Some researchers showed that the swelling capacity decreases when the number of F/T cycles increases. This behavior is attributed to the fact that the increment in cycles increases the crystallinity in gels, restricting the movement of the polymer chains and suppressing the swelling ratio. Then, the number of F/T cycles and the orientation of these processes could change the swelling kinetics of materials.

In 2018, a notable study evaluated the influence effect of stretching within the formation of F/T cycles on the hydrogel properties [74]. The orientation allows the polymer chains to form uniaxial alignments, which increases the swelling capacity compared to those without orientation. This behavior could be interesting for drug delivery science due to its direct impacts on the hydrogel release capacity; higher swelling capability allows the quick release of the drug or molecule inside the hydrogel.

The different properties and characteristics obtained in hydrogels by modifying parameters in the F//T process allow for obtaining a wide range of applications for these materials, making this technique versatile and effective in pharmaceutical applications.

Structural implications of the freeze-thaw process in emulsions and nanosystems

During freezing, the formation of ice crystals can cause the nanoparticles or oils drops in emulsions to aggregate or agglomerate, which can lead to an increase in particle size.

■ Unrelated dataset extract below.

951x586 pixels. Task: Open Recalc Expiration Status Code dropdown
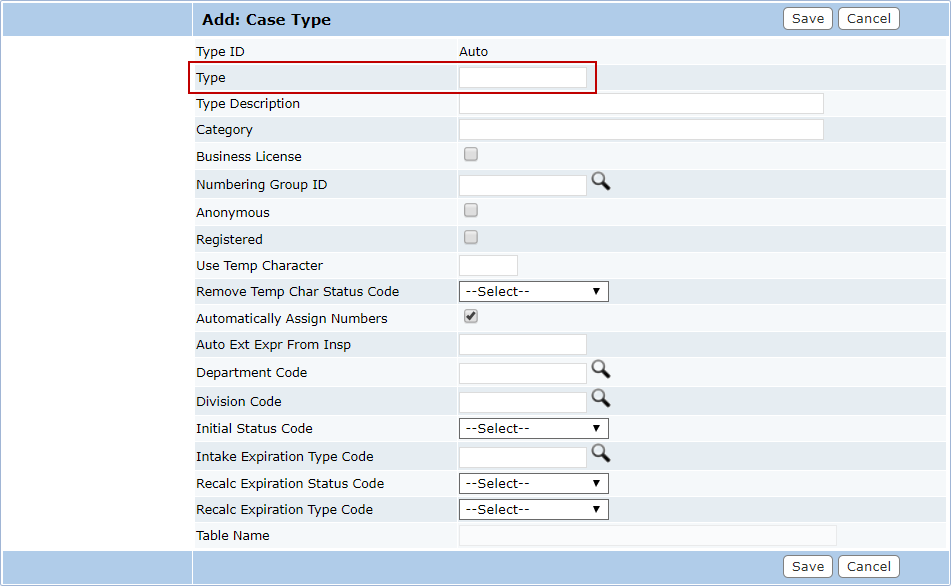(533, 484)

Upon thawing of the sample, the ice crystals melt and the resulting liquid can cause the nanoparticles/drops to re-disperse [80, 81]. However, if aggregation or agglomeration during freezing is significant, the nanoparticles may not completely re-disperse, resulting in a permanent increase in particle size [49].

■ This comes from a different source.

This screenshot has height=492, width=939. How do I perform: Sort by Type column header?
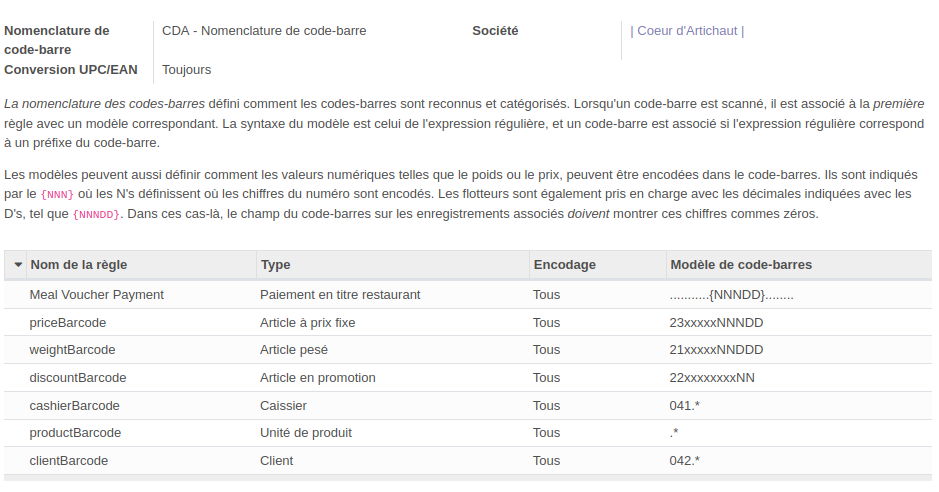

On the other hand, freeze-thaw cycles can also induce changes in the morphology and size distribution of nanoparticles, especially for some types of polymers and surfactants. For example, freeze-thawing can induce the formation of new crystalline structures or modify the morphology of nanoparticles, leading to changes in particle size [82, 83].

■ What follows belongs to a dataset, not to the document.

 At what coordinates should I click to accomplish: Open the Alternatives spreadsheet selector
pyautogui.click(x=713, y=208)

It is important to note that the effect of freeze-thaw cycles on nanoparticle size can depend on several factors, such as the specific properties of the nanoparticles and the freeze-thaw conditions, such as freezing rate and temperature. Therefore, the impact of freeze-thaw cycles on nanoparticle size must be carefully evaluated for each specific system [84].

Pharmaceutical applications of freeze-thaw

Hydrogels

Hydrogels are three-dimensional polymers produced by chemical and/or physical reactions that cause “tie points” formed by covalent or ionic bonds, strong entanglements, crystallites, or hydrogen bonds [30]. The effects of gel properties and swelling deterioration are minor in non-ionic hydrogels [30]. The F/T method in hydrogels has been used as a physical cross-linking strategy, which makes it possible to replace chemical cross-linking agents since the latter could cause adverse effects, such as undesirable reactions with other components (if any). The solutions of polymers, such as PVA, become gels upon repetitive F/T cycles due to phase separation and crystallization [30]. This sol-gel transition produces a thermoreversible gel, a matrix of a physically cross-linked polymer containing uncrosslinked polymer, and water [52]. Hassan and Peppas [85] studied freeze-thawed PVA hydrogels’ structure and morphology by repeating cycles of 8 h of freezing at -20 °C and 4 h of thawing at 25 °C. The authors found that an increase in the PVA molecular weight resulted in crystals of higher lamellar thickness and a broadening of the crystal size distribution due to the rise in PVA chain length. The crystallization was more pronounced for more loosely cross-linked samples. On the other side, PVA has also been mixed with other polymers. For instance, Figueroa-Pizano et al. developed a PVA-chitosan hydrogel by the F/T method [34]. The presence of chitosan content increases pore size based on SEM micrographs and the swelling ratio. The increase in the number of F/T cycles causes the hydrogen bonding between PVA polymer chains and chitosan, which enhances the cross-linking degree in the hydrogels and crystallization of PVA chains, as was observed by Moradi et al. [86]. The F/T method has also been used as a strategy for preparing aerogels. Huang et al. [87] prepared functional aerogels from cellulose nanofibrils and carbon nanotubes, constructing aerogel pore walls with suitable mechanical properties by cycling F/T to cross-linking the cellulose nanofibrils and carbon nanotubes. The aerogels exhibited tunable densities, high specific surface area, and appropriate conductivity, and they are easily recyclable due to the absence of chemical cross-linking. The aerogel was frozen at -45 ºC for 30 min, thawed at 25 ºC for 30 min, and cycled this process thrice.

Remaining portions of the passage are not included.